The Shady Dragon Inn
- The cover of The Shady Dragon Inn (Accessory AC1) shows a group of adventurers gathered around a candlelit table (art by Larry Day).
- Code: AC1
- TSR product code: 9100
- Rules required: Dungeons & Dragons Basic or Expert Set
- Authors: Carl Smith
- First published: 1983

Linked modules
- AC1, AC2, AC3, AC4, AC5, AC6, AC7, AC8, AC9, AC10, AC11, AC1010, AC1011

= The Shady Dragon Inn =

Tabletop role-playing game supplement for Dungeons & Dragons

The Shady Dragon Inn is an accessory designed for the Basic Set or Expert Set of the Dungeons & Dragons role-playing game. It was published by TSR, Inc. in 1983. Written by Carl Smith, The Shady Dragon Inn is a supplement used to help dungeon masters introduce fully designed characters into any scenario.

==Contents==
The Shady Dragon Inn is a supplement containing 118 pregenerated characters, appearing singly and in parties. The book includes a six-page floor plan of the Shady Dragon Inn, scaled at 25 mm. The book describes groups of non-player characters including fighters, magic-users, clerics, and thieves, as well as characters from various races and special characters, and parties of them all. This part of the book takes up the first 26 pages.

The purpose of the supplement is to provide the dungeon master with either non-player characters to fill out a campaign or already generated characters for gamers to choose amongst to play in their own right.

===Classes===

====Fighters====
The book features twenty-three different fighters, ranging from Abel Artone to Vychan the Little. Each character includes a statistic block, a brief description of their equipment, a physical description, and a very brief biography.

====Magic Users====
Eighteen different Magic Users grace the pages of this accessory, from Apris the Wondrous to Zarkon the Blue. Like the fighters, each includes statistic blocks and descriptions with the addition of the wizard's spell selection.

====Clerics====
Seventeen clerics grace the pages of this manual including everything from Ambrose the Celt to Penelope of West Haven. Like the wizards, the cleric description includes known spells along with a description and general possessions.

====Thieves====
This class of character maintained the title of thief until later renamed "rogue" in the third edition of Dungeons & Dragons. The supplement details fourteen of the thieves from Aiden Ablefingers to Zacharias the Nimble.

===Races===

====Dwarves====
Ten dwarves find their way into the manual from Astrid Helmsplitter to Ulf the Sledge. As with the others a statistic block and brief description comes with each of the characters.

====Elves====
An even dozen elves including Aithne of Far Isle to Torquil of Deep Hollow occupy this section of the book. As in the original Dungeons and Dragons system, all of the elves are magic-users and their spell books come with their descriptions.

====Halflings====
Begol Burrowell is the first of ten Halflings described in the tome and Wat Watershed is the last. Information about their background is included with a statistic block.

===Others===

====Special characters====
The thirteen characters presented in this section are drawn from the Dungeons & Dragons toy line that was marketed around this time. Each character features a more detailed, though still concise, description block and statistic area. The section begins with Mercion the cleric and concludes with Warduke, an evil fighter. Also included were Kelek the dark wizard and Northlord the barbarian.

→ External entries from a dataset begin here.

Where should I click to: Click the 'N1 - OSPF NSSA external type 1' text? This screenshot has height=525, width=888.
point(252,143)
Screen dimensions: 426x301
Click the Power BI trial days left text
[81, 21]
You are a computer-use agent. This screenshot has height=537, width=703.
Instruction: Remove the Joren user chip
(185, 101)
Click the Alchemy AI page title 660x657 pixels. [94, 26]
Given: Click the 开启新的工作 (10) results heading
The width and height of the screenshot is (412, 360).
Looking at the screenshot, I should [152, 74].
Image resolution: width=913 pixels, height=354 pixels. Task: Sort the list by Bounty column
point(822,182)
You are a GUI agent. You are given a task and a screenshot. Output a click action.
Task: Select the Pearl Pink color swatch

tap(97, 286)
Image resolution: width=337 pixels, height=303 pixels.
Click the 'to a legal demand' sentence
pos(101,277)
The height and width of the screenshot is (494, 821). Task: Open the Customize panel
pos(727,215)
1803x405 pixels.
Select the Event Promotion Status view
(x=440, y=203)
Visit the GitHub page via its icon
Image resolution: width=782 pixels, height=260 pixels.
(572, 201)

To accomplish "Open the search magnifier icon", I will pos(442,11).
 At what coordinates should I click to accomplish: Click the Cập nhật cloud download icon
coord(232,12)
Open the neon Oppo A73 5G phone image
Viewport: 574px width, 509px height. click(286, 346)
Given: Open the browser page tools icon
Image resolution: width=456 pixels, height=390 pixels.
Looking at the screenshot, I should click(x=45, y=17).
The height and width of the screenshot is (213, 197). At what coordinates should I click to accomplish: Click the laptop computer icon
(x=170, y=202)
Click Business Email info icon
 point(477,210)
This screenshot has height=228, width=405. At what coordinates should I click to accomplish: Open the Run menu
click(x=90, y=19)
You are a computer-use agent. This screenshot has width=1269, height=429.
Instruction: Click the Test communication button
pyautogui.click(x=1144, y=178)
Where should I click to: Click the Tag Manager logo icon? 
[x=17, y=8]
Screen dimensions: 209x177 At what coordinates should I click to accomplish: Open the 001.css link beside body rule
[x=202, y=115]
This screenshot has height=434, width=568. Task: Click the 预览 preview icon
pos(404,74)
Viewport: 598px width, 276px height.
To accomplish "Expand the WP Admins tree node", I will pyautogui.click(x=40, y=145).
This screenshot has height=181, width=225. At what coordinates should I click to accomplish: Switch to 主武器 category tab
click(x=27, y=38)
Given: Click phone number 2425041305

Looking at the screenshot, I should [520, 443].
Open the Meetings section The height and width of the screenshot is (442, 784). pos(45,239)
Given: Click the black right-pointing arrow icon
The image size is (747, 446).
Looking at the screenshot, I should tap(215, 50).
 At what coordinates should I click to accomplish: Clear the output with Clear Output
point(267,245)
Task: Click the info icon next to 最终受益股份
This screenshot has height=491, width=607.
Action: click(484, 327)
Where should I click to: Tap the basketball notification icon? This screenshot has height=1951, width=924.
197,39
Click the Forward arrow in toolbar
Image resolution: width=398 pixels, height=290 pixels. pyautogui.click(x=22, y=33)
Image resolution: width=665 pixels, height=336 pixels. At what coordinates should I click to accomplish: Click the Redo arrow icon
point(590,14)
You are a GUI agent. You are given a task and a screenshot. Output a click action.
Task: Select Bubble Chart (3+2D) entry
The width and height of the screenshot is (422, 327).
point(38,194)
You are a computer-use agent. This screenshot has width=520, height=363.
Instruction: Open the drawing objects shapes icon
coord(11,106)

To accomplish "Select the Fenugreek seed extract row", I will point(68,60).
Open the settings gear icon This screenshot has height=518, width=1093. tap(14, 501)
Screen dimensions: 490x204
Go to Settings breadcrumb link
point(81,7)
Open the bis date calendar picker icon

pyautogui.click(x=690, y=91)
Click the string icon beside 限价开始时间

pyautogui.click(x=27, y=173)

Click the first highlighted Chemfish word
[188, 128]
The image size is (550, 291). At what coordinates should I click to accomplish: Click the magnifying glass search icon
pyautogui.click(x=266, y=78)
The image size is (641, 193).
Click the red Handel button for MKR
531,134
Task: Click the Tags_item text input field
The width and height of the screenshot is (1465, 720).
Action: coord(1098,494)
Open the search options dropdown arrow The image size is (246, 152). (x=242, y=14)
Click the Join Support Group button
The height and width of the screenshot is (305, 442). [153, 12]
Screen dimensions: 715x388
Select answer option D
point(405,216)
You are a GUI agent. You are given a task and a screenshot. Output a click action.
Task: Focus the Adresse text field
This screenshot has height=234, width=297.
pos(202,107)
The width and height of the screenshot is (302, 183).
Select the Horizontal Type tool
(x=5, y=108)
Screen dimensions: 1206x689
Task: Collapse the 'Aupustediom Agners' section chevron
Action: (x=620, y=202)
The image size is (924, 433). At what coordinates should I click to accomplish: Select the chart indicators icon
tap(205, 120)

===The Shady Dragon Inn===
The inn itself is described near the end of the supplement, along with the people found there on a daily basis. This section also includes prices for the various services provided by the Shady Dragon.

In 1983, a follow-up article written by product author Carl Smith for Polyhedron Newszine provided additional details about the employees and furnishings of the Shady Dragon Inn (Smith 1983).

====Parties====
The final section of the book details various groups of adventurers, or parties, who might be staying at the inn at any particular time.

==Publication history==
AC1 Shady Dragon Inn was written by Carl Smith, with a cover by Larry Day and interior illustrations by Jim Holloway. It was published by TSR in 1983 as a 32-page booklet enclosed in an outer folder. The inner side of the folder features a 20" by 17" map of the Shady Dragon Inn, showing both the ground and top floors, with a scale of 1 inch = 5 feet.

==Reception==
Doug Cowie reviewed AC1 for Imagine magazine, giving it a positive review. He described the accessory as "very welcome", he nevertheless faulted the character sketches for their lack of information on treasure and other items carried. Cowie also noted that the section on parties was "a waste of space" as it repeated information already provided elsewhere in the book. However, he called the part of the accessory dedicated to the Inn "good stuff". He ended his review by noting that while AC1 is not a must-have, the inclusion of the inn—"an acceptable adventurer's base"—raises it above-average and makes it "worth considering".